We’ve talked about California’s ridiculous law requiring warning labels on everything from flip flops to coffee on this blog many times before—there are very few places you can visit in California without seeing a label “Warning this area or product contains chemicals known to the State of California to cause cancer or reproductive harm.” But this week, California kicked up its anti-science approach to consumer safety another notch by adding Bisphenol A (BPA) to its list of nearly 900 chemicals that require consumer warnings.

BPA is everywhere. It’s used as part of the lining in metal cans. It’s used in many printed receipts. And it’s found in myriad plastic products. Because it’s so ubiquitous, it’s also extremely well studied. There have been thousands of studies on BPA performed in the last decade alone. The U.S. Food and Drug Administration and European Food Safety Administration regularly review this research, and recently reconfirmed their opinion that BPA is safe and poses no risk to human health as it’s currently used.

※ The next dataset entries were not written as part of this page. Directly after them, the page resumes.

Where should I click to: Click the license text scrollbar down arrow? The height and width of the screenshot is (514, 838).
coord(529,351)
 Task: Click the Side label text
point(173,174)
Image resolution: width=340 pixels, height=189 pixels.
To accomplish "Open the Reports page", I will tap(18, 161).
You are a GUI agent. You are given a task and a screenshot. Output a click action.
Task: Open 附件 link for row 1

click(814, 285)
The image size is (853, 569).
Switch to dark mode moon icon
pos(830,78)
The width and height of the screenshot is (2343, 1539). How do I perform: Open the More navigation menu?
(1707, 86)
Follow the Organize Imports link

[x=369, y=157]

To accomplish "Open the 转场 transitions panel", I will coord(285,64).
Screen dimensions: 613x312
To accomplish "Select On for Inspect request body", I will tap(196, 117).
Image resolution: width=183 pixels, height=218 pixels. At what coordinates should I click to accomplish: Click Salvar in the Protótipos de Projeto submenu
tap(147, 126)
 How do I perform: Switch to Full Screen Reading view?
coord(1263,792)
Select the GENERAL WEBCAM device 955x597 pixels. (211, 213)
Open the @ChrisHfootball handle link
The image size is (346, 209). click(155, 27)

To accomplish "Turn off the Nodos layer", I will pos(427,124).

Even though the FDA is one of the “authoritative bodies” California is supposed to defer to, and even though the FDA sent a letter to the committee of California regulators repeating that the agency has reviewed the research and found BPA to pose no health risk, California still opted to take its own approach to science and require warning labels for products containing BPA.

Manufacturers don’t want to put warning labels on their products if it’s avoidable. Even when the risk of harm is infinitesimal, the label doesn’t inform consumers of their actual risk from using a product branded with a Prop 65 warning label. So instead, BPA (like many other chemicals on the Prop 65 list) will begin being replaced, inevitably by less tested alternatives.

As Center for Accountability in Science Chief Science Officer Dr. Joseph Perrone told Reuters, this decision to list BPA under Prop 65 highlights the sheer ridiculousness of the law and stirs up “more needless fear about safe products.”